• Mon pays

     Mon pays, c'est la plaine où chante la lumière,

    Le golfe lumineux, au flot étincelant,

    Une montagne blonde, à mes pas familière,

    Brillant de tous ses feux, la nuit de la Saint-Jean.

      

    C'est la fleur du pêcher, fragile sous la pluie,

    Que déverse l'avril, capricieux mutin :

    C'est l'âtre qui crépite où l'aïeule éblouie

    Attise la cendrée aux lueurs du matin.

      

    C'est la vigne blottie au cœur de la montagne,

    Qui descend se baigner aux plages du Racou...

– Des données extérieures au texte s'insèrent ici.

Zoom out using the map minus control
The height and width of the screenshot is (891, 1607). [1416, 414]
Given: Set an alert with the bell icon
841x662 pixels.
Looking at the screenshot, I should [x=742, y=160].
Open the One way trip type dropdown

    Le Vallespir en fleurs, les blés lourds de Cerdagne,

    Et par dessus l'azur, le puissant Canigou.

      

    Mon pays c'est le ciel triomphal de lumière,

    Tous les feux de midi sur les fruits du verger :

    L'aube intacte élevant au-dessus de l'Albère,

    Comme une hostie en feu, le soleil retrouvé.

     
    C'est la fille aux grands yeux, sur le chemin, qui passe

    Souple comme un rameau, par le vent balancé,

    C'est l'adieu d'un rayon dans le soir, qui s'efface

    Sur la tuile rougie au toit d'un vieux clocher.

      

    Mon pays, c'est l'appel des chapelles romanes,

    Parmi le chêne-liège et les micocouliers,

    Le chant de la tenora et les nobles sardanes,

    Que la brise disperse au hasard des halliers.

     
    C'est l'homme aux bras noueux à la nuque brunie,

    Par l'ardeur des saisons et les travaux des champs.

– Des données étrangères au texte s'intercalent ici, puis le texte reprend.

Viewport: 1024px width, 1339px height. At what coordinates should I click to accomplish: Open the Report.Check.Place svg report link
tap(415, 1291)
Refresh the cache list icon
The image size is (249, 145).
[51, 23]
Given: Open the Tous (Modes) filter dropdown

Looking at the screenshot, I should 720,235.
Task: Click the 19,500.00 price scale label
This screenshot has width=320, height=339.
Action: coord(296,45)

    C'est l'automne doré où la grappe cueillie

    Se charge en vin nouveau qui exalte nos chants.

      

    Mon pays c'est aussi le petit cimetière

    Où crissent les grillons aux cris exaspérés,

    Qui ont pour compagnon le soleil sur la pierre,

    Dans le calme profond des farouches cyprès.

      

    C'est la douce glycine à la fleur surannée,

    La treille qui s'éveille aux rumeurs du matin,

    Et ta splendeur unique ô Méditerranée,

    Qui donne ton accent, à notre sol latin.

      

    Mon pays, c'est l'odeur de la terre féconde,

    Qui parfume mon cœur au rythme lent des jours :

    C'est ta voix Roussillon qui gronde ainsi qu'une onde,

    Lorsque le vent du nord siflle sur les labours.

      

    De l'onde sans fureur mon chant d'amour s'élève,

    Il s'en ira au loin sur les flots, emporté,

    Et la mer doucement bercera comme un rêve,

    La voix qui montera de son éternité.

      

    Voyageur, si tu vois sur le bord de la route,

    Fleurir près du genêt l'humble thym odorant :

    Près du chemin désert, une chèvre qui broute,

    Arrête-toi, c'est là mon pays catalan.